Reproduce the following listing line for line, changing nothing.

--- start of Stored data ---

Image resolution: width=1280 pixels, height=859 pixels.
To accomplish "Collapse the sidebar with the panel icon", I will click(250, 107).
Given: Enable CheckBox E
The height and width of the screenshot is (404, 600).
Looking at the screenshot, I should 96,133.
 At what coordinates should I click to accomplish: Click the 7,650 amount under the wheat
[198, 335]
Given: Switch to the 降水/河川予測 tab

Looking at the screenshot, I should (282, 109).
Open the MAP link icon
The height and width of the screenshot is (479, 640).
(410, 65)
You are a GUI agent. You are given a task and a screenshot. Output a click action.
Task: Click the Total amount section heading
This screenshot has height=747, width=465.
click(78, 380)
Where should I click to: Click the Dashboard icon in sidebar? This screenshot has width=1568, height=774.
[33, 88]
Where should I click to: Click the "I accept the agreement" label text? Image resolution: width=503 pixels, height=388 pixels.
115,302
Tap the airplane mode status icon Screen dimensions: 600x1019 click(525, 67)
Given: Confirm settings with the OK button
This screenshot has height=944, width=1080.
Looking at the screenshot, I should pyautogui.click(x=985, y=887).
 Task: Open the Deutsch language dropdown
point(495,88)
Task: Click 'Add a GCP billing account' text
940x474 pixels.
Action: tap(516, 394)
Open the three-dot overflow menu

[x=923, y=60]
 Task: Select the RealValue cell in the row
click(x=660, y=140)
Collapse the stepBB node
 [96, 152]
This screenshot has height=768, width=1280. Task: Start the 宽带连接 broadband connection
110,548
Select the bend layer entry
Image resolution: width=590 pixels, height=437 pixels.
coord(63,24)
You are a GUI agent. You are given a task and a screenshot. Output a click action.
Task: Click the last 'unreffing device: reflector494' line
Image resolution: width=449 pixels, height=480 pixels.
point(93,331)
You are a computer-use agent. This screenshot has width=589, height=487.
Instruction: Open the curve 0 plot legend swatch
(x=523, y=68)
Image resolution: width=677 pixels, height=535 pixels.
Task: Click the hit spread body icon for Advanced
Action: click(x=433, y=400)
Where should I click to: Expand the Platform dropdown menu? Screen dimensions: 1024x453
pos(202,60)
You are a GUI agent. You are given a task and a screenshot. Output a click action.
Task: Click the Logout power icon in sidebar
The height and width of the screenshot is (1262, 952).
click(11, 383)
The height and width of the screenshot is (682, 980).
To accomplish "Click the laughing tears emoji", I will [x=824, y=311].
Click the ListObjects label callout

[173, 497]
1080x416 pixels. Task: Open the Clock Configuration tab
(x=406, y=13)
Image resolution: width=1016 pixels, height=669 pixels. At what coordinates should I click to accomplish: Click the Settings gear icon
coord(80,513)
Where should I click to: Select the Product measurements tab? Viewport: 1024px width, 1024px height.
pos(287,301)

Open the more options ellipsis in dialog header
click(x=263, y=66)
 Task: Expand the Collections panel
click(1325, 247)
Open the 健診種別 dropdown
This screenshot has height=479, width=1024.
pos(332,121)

--- end of Stored data ---

:: Reply to the task ::
Image resolution: width=1280 pixels, height=859 pixels.
To accomplish "Collapse the sidebar with the panel icon", I will click(250, 107).
Given: Enable CheckBox E
The height and width of the screenshot is (404, 600).
Looking at the screenshot, I should 96,133.
 At what coordinates should I click to accomplish: Click the 7,650 amount under the wheat
[198, 335]
Given: Switch to the 降水/河川予測 tab

Looking at the screenshot, I should (282, 109).
Open the MAP link icon
The height and width of the screenshot is (479, 640).
(410, 65)
You are a GUI agent. You are given a task and a screenshot. Output a click action.
Task: Click the Total amount section heading
This screenshot has height=747, width=465.
click(78, 380)
Where should I click to: Click the Dashboard icon in sidebar? This screenshot has width=1568, height=774.
[33, 88]
Where should I click to: Click the "I accept the agreement" label text? Image resolution: width=503 pixels, height=388 pixels.
115,302
Tap the airplane mode status icon Screen dimensions: 600x1019 click(525, 67)
Given: Confirm settings with the OK button
This screenshot has height=944, width=1080.
Looking at the screenshot, I should pyautogui.click(x=985, y=887).
 Task: Open the Deutsch language dropdown
point(495,88)
Task: Click 'Add a GCP billing account' text
940x474 pixels.
Action: tap(516, 394)
Open the three-dot overflow menu

[x=923, y=60]
 Task: Select the RealValue cell in the row
click(x=660, y=140)
Collapse the stepBB node
 [96, 152]
This screenshot has height=768, width=1280. Task: Start the 宽带连接 broadband connection
110,548
Select the bend layer entry
Image resolution: width=590 pixels, height=437 pixels.
coord(63,24)
You are a GUI agent. You are given a task and a screenshot. Output a click action.
Task: Click the last 'unreffing device: reflector494' line
Image resolution: width=449 pixels, height=480 pixels.
point(93,331)
You are a computer-use agent. This screenshot has width=589, height=487.
Instruction: Open the curve 0 plot legend swatch
(x=523, y=68)
Image resolution: width=677 pixels, height=535 pixels.
Task: Click the hit spread body icon for Advanced
Action: click(x=433, y=400)
Where should I click to: Expand the Platform dropdown menu? Screen dimensions: 1024x453
pos(202,60)
You are a GUI agent. You are given a task and a screenshot. Output a click action.
Task: Click the Logout power icon in sidebar
The height and width of the screenshot is (1262, 952).
click(11, 383)
The height and width of the screenshot is (682, 980).
To accomplish "Click the laughing tears emoji", I will [x=824, y=311].
Click the ListObjects label callout

[173, 497]
1080x416 pixels. Task: Open the Clock Configuration tab
(x=406, y=13)
Image resolution: width=1016 pixels, height=669 pixels. At what coordinates should I click to accomplish: Click the Settings gear icon
coord(80,513)
Where should I click to: Select the Product measurements tab? Viewport: 1024px width, 1024px height.
pos(287,301)

Open the more options ellipsis in dialog header
click(x=263, y=66)
 Task: Expand the Collections panel
click(1325, 247)
Open the 健診種別 dropdown
This screenshot has height=479, width=1024.
pos(332,121)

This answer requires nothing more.